As a so-called “expert” in the field of health and fitness, I feel a little silly for not taking a more conscious approach to vegetarian eating. But at the same time, I know that I am not alone. Just think of all the diets that are strictly defined by what foods stay out, not what foods go in: dairy-free, sugar-free, grain-free, low carb, low fat and the list goes on.
There is something about elimination dieting that is very appealing. Maybe it’s the black-and-white nature of doing away with one particular food (or category of foods) that is the draw? Going dairy-free, as an example, is pretty straightforward: I just have to stop eating dairy.
There is also the draw of becoming part of an eating “tribe”—telling others that I was a vegetarian made me hip, healthy and environmentally conscious. I liked being able to use this label even though I wasn’t feeling very hip or healthy!

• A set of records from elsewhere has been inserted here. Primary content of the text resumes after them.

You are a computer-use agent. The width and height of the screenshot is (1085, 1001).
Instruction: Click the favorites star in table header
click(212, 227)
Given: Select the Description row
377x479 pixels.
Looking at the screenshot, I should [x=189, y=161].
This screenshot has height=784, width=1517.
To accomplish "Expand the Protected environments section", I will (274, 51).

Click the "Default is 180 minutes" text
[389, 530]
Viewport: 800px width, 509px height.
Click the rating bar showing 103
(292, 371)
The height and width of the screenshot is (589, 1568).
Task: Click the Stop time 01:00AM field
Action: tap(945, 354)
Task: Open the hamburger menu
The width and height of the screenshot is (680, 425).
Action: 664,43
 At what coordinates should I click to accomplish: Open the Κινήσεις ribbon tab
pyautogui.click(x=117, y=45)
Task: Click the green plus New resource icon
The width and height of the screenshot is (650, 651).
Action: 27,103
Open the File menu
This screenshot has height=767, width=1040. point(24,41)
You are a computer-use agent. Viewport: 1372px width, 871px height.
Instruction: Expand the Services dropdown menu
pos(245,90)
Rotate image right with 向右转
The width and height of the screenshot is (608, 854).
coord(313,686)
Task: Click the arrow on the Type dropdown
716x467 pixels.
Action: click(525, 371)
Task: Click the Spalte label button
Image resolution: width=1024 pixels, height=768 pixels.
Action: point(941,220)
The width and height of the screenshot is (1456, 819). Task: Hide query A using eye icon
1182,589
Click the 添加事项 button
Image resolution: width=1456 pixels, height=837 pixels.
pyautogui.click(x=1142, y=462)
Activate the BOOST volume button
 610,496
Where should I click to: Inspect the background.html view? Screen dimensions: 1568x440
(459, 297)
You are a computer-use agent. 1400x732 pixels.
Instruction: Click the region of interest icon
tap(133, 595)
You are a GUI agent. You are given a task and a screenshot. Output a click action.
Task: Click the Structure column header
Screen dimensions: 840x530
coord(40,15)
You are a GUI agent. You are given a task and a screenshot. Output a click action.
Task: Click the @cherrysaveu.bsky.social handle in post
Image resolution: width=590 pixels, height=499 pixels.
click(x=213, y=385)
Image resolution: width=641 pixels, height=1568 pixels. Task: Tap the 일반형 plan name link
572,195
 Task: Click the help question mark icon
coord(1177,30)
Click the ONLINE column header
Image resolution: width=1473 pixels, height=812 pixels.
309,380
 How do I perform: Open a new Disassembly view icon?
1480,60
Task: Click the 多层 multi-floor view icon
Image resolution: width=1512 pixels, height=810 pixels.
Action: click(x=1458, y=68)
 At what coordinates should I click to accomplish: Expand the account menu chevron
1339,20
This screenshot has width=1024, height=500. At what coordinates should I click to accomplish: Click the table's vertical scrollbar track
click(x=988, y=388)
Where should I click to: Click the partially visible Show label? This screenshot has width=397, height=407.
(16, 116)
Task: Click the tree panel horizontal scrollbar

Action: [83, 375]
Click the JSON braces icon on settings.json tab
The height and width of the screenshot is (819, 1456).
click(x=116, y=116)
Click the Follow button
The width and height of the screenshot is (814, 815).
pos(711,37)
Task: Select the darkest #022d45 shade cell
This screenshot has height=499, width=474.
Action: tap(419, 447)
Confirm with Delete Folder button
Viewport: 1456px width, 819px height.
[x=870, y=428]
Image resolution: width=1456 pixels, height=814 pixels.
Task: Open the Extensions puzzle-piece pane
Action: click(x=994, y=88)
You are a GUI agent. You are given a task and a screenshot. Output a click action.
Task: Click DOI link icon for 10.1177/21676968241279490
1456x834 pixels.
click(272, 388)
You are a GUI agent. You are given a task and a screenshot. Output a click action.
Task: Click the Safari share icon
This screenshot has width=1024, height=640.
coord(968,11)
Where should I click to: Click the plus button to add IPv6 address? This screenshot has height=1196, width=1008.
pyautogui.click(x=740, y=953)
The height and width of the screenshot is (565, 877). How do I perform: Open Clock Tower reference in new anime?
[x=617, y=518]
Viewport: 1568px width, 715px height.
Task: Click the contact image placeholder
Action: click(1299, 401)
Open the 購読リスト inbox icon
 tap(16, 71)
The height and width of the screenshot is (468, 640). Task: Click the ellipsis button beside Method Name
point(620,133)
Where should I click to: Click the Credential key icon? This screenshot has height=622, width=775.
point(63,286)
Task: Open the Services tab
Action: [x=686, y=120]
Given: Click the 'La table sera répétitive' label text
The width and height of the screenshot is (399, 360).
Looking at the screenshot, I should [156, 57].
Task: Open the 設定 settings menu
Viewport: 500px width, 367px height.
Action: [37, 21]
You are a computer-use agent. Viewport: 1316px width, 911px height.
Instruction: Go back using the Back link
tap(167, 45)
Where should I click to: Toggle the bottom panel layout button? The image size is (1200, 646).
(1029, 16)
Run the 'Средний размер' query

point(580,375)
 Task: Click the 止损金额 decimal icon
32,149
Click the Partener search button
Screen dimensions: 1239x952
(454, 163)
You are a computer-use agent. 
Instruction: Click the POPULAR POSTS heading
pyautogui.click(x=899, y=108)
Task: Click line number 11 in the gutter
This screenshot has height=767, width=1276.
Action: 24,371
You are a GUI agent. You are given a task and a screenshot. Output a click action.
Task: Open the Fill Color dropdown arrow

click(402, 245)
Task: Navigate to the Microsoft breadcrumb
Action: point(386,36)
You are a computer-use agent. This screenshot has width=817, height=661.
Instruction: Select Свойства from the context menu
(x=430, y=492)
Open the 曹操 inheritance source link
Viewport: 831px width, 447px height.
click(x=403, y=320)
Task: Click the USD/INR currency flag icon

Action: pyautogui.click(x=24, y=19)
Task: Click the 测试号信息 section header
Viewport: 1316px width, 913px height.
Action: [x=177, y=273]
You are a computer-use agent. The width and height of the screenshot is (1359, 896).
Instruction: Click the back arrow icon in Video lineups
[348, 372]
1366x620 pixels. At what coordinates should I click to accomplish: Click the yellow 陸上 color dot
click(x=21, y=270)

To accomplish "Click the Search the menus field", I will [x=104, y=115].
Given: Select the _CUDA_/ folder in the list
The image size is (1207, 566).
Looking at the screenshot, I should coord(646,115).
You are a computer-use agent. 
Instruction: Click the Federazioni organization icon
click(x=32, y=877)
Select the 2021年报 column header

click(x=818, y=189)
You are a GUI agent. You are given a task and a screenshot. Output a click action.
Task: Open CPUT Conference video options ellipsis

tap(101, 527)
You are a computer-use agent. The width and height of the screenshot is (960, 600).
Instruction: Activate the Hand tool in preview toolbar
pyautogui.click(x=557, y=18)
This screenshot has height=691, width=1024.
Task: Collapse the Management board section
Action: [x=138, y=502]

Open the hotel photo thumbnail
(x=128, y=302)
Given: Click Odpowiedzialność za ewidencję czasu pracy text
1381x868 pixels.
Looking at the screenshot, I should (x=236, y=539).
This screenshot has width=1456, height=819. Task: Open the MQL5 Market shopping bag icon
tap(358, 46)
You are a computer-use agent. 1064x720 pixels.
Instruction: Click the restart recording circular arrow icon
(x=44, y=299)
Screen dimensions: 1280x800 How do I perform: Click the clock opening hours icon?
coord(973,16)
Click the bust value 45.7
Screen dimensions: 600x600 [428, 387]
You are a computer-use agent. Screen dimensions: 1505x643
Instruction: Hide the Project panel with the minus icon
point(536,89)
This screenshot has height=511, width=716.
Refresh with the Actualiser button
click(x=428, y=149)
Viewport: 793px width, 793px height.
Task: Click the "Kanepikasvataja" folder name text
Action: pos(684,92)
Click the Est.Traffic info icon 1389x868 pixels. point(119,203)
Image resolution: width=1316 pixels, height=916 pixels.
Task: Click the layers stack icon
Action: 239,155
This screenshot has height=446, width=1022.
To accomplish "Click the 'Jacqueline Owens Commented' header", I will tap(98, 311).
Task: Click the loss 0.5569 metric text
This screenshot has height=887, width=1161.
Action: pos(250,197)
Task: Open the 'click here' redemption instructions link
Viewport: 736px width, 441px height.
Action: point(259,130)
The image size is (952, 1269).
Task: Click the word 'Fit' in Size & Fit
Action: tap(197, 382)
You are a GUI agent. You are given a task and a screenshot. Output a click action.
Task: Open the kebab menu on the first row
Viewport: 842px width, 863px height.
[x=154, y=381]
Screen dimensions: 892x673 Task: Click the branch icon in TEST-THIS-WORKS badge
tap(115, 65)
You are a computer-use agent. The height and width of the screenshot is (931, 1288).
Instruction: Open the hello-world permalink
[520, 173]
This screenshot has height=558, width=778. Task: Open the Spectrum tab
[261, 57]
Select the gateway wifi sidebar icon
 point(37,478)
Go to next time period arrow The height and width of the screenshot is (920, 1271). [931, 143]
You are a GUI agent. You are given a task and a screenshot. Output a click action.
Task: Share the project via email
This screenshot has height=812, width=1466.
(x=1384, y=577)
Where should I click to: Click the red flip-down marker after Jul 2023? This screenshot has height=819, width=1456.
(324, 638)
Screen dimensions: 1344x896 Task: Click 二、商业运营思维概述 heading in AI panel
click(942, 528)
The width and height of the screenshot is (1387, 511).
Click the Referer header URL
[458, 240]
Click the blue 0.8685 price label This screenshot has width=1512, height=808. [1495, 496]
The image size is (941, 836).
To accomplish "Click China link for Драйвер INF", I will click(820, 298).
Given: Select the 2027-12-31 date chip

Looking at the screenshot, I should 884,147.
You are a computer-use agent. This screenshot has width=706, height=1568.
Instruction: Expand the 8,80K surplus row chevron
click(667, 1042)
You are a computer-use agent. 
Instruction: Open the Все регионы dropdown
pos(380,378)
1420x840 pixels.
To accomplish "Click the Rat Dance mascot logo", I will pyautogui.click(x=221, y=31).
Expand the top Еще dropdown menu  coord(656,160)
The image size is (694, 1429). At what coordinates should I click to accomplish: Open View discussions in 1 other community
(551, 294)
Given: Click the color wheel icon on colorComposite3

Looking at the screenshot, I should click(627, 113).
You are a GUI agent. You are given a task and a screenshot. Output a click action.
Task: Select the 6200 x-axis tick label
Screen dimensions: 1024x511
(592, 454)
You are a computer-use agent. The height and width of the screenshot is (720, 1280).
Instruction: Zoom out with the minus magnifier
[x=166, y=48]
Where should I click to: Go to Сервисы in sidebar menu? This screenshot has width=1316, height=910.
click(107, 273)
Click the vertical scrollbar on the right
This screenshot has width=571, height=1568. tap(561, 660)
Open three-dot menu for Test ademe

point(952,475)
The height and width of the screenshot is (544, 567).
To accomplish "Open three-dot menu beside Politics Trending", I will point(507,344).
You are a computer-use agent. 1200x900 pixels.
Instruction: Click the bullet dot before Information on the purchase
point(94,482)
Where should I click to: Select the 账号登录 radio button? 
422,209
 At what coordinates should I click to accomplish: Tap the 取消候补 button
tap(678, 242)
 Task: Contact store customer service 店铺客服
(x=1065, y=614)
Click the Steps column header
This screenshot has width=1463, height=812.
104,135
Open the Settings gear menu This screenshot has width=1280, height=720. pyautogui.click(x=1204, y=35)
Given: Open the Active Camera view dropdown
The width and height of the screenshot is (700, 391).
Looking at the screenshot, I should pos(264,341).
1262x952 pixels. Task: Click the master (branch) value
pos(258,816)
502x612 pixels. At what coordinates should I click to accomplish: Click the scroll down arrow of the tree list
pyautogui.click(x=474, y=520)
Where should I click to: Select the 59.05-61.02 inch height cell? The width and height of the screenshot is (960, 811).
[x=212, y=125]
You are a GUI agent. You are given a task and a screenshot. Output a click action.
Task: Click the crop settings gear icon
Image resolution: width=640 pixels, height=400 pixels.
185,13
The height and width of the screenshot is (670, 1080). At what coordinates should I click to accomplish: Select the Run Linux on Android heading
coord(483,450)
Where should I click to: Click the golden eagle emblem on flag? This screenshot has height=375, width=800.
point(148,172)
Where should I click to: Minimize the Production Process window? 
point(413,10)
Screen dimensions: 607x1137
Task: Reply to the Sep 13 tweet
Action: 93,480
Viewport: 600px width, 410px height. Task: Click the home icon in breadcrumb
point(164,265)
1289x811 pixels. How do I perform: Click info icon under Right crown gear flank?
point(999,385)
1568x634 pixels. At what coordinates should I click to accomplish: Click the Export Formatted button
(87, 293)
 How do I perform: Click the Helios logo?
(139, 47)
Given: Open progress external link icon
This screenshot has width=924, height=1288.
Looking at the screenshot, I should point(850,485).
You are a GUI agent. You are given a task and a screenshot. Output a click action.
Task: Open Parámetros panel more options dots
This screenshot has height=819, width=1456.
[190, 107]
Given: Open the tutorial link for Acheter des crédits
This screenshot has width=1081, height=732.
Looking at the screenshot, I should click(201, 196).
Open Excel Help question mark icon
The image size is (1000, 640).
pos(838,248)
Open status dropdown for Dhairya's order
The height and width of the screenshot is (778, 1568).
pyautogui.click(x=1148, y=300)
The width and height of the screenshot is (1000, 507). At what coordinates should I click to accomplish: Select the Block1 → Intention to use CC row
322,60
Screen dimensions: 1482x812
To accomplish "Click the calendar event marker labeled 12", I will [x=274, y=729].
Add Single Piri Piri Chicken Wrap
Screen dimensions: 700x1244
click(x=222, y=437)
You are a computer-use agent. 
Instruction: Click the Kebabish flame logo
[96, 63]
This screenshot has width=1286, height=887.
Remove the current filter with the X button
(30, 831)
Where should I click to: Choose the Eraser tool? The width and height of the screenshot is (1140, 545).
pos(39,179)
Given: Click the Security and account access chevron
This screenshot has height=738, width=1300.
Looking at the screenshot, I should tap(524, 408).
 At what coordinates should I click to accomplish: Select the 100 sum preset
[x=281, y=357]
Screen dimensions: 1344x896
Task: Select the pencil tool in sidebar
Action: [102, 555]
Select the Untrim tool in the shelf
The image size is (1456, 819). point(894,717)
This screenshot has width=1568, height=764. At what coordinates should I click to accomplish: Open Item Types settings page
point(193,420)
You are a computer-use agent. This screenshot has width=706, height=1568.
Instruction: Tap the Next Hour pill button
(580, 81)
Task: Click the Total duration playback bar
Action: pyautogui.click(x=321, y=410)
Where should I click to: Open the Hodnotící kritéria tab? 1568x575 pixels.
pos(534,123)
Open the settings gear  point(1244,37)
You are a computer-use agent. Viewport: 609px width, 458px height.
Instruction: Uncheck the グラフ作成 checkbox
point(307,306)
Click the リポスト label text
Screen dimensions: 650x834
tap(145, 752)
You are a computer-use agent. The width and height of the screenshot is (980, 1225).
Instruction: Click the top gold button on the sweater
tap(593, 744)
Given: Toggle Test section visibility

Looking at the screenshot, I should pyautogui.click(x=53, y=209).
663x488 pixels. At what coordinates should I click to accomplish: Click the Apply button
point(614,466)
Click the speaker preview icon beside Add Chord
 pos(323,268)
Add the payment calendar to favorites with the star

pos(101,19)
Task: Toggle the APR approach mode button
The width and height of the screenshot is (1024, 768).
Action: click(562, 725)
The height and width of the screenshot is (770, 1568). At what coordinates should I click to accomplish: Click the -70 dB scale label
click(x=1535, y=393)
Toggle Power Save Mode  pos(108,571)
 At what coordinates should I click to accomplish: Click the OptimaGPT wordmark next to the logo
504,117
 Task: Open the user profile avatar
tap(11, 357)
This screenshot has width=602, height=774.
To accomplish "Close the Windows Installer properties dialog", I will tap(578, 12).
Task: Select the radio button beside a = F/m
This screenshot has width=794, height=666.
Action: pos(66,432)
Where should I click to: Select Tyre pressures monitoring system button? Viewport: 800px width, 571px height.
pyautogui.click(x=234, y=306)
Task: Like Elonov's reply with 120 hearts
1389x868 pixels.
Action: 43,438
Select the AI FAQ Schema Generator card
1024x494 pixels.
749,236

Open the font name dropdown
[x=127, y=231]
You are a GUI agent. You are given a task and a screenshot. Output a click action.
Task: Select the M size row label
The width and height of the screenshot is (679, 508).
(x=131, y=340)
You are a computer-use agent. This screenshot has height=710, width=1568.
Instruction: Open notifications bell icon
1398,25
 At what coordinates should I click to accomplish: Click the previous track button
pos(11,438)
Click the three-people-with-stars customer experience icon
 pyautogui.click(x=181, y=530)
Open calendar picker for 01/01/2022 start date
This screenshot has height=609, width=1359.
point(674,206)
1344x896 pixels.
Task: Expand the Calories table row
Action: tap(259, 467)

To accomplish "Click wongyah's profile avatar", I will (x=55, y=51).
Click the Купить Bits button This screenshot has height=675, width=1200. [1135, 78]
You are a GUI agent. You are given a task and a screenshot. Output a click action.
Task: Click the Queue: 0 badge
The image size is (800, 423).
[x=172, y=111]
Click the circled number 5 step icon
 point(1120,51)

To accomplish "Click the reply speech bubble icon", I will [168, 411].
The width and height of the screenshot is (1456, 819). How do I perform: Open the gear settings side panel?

When I started examining my vegetarian diet I quickly realized that I was more of a non-meat-eater than I was a true vegetarian. The term “vegetarian” suggests a diet filled primarily with vegetables, not one lacking in meat. My diet just lacked meat.
I ate lots of beans, lentils, grains (some whole, some processed) and fruit, but I wasn’t eating any more vegetables than I did before I became a vegetarian. I had basically replaced meat with high-carb, high-calorie foods that, while not necessarily unhealthy, were doing a number on my digestive system.
I decided that I would no longer call myself a vegetarian—that term was too closely linked, in my mind and to most other people, with non-meat-eating. Instead, I began focusing on the foods that were going into my mouth. What was I actually feeding to my body and how was my body responding?
This new approach to eating can’t be summed up with one neat and tidy rule. In fact, the experimental stage, during which I discovered which foods worked best for my body, was filled with plenty of hits and misses. And in the end, the diet that works best for me (i.e., one heavy on veggies with few grains and lots of healthy fats) may not work well for the next person.
There are plenty of rules, but none that I can pass on as a good rule for someone else to follow.
My new diet also lacks a clear label that I can communicate to others. “I’m a high-veggie, high-fat, whole-foods eater” just doesn’t have a nice ring to it.
While I now lack the clarity and conciseness that I enjoyed as a vegetarian, eating this way sure makes me feel good. My conscience is clear, knowing that my food choices are relatively free from animal cruelty and place lesser strain on our environment and my body feels well.
I don’t propose that everyone eat as I do, but I do suggest that everyone adopt my new way of thinking. Instead of labeling your diet based on what you are avoiding, take a close look at what you are including. Then ask yourself if those the foods are the ones that you really want to feed your body with?